Portuguese stage actress

Teresa Aço Taveira (1852 – 1892) was a Portuguese actress.

==Early life==
Teresa Aço Taveira was born on 18 May 1852 at Silves, a town in the Algarve region of Portugal. She was orphaned at a young age and was left being responsible for three younger sisters, one of whom, Dores Aço, also became an actress. To earn a living, she worked as a seamstress. She made her debut at the Teatro Gil Vicente, Lagos in the region of Algarve but then moved to the Teatro Lethes, in Faro, where she performed more important roles.

==Career==
While performing in Faro, Aço was seen by two famous Portuguese actors, Actor Isidoro and Actor Taborda who advised her to try her luck on the stage in the capital, Lisbon. Actor Polla, an actor and director who was directing a play in which she appeared, wanted to take her to Lisbon, but she still resisted. It was only after she met her husband, the actor-entrepreneur, :pt: Afonso Taveira, that she agreed to go to Lisbon, together with her husband. They had married in Silves on 24 December 1880.
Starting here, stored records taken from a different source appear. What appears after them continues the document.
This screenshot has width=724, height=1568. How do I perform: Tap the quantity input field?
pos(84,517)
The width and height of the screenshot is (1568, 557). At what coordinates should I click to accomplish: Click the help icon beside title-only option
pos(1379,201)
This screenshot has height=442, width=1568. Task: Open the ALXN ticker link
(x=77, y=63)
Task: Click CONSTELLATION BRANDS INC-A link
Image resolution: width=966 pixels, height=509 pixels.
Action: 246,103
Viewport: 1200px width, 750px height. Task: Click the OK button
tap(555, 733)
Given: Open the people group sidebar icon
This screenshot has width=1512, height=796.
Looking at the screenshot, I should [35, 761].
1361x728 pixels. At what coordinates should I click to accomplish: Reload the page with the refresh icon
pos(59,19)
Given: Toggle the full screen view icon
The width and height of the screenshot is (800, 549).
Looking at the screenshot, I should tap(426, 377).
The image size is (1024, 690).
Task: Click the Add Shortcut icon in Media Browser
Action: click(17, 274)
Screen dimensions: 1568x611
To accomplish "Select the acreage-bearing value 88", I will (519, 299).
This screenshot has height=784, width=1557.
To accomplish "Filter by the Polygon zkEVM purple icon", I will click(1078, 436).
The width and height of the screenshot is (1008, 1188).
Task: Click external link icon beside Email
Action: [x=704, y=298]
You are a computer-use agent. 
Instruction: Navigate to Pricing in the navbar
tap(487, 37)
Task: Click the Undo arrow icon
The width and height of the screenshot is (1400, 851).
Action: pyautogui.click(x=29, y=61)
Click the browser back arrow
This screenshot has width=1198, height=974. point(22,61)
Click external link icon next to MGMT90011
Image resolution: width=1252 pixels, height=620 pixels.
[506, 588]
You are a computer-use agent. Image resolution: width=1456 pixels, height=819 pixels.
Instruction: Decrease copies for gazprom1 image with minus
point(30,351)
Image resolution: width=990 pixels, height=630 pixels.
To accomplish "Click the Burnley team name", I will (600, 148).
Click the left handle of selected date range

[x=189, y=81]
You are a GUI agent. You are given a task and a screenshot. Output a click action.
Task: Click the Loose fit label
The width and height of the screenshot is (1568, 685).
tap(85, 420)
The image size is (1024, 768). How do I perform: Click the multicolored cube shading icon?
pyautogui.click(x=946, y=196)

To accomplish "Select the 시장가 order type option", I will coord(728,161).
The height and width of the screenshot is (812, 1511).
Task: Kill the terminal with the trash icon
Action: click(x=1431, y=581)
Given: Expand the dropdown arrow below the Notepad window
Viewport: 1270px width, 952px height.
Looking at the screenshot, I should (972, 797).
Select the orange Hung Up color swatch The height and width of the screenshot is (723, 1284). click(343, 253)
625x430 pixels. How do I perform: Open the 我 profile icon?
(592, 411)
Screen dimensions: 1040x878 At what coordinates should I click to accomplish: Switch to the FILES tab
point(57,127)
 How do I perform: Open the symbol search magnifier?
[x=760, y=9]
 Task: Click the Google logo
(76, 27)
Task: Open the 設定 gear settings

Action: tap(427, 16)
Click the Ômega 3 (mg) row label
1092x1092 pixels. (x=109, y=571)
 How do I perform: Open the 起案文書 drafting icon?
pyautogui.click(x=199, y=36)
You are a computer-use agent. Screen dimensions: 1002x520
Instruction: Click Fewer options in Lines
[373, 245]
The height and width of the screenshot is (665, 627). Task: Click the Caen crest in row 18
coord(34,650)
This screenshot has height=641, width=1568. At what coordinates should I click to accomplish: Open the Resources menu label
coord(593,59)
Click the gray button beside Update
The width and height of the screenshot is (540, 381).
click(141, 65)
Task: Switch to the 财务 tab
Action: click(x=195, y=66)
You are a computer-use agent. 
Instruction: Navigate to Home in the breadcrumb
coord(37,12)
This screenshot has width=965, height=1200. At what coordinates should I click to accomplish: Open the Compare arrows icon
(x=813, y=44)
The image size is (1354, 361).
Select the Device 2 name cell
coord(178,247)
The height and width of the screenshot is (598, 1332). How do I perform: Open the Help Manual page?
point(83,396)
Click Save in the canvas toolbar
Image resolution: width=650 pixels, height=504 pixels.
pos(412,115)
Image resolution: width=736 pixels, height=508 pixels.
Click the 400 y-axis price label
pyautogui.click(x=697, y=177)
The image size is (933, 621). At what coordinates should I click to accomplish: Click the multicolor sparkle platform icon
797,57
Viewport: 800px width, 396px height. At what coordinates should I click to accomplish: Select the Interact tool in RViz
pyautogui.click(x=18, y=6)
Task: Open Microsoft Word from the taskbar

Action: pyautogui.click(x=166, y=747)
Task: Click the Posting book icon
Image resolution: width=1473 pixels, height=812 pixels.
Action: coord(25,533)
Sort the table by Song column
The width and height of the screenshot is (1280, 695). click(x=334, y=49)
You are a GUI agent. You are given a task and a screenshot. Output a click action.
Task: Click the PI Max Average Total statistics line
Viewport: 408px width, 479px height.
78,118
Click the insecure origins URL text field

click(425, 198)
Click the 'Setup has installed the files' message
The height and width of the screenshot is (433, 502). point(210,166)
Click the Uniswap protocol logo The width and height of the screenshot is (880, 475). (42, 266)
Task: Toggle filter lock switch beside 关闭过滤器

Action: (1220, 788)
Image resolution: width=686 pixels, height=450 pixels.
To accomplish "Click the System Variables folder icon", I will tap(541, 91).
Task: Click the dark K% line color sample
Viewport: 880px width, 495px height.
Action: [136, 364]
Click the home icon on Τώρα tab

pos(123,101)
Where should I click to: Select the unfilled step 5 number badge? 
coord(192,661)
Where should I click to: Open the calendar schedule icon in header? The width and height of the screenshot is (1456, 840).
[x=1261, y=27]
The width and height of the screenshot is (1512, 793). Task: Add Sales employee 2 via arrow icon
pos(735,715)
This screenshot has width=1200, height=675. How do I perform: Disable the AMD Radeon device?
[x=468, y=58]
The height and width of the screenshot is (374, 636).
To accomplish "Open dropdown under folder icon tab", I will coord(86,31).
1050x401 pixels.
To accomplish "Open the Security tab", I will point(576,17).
Having corrected some minor speech defects, in 1881 Aço joined the D. Maria II National Theatre in Lisbon. A year later she followed her husband to Porto, where she stayed until 1885, playing important roles at the Teatro Baquet and other theatres, and establishing a good reputation, performing in plays by Émile Zola, Alexandre Dumas, and Alexandre Dumas fils, among others. When they left Porto, Aço and her husband went on a tour to the Azores archipelago. Returning to Porto, she and her husband worked at the Teatro do Príncipe Real (now the Teatro Sá da Bandeira). She retired around 1885.

==Death==
Aço died on 13 May 1892 following an oophorectomy made necessary by an illness that had lasted for three years. Her body was taken to Porto where it was received by actors and the band of Porto's volunteer firefighters. The music at the funeral was provided by the Teatro do Principe Real orchestra.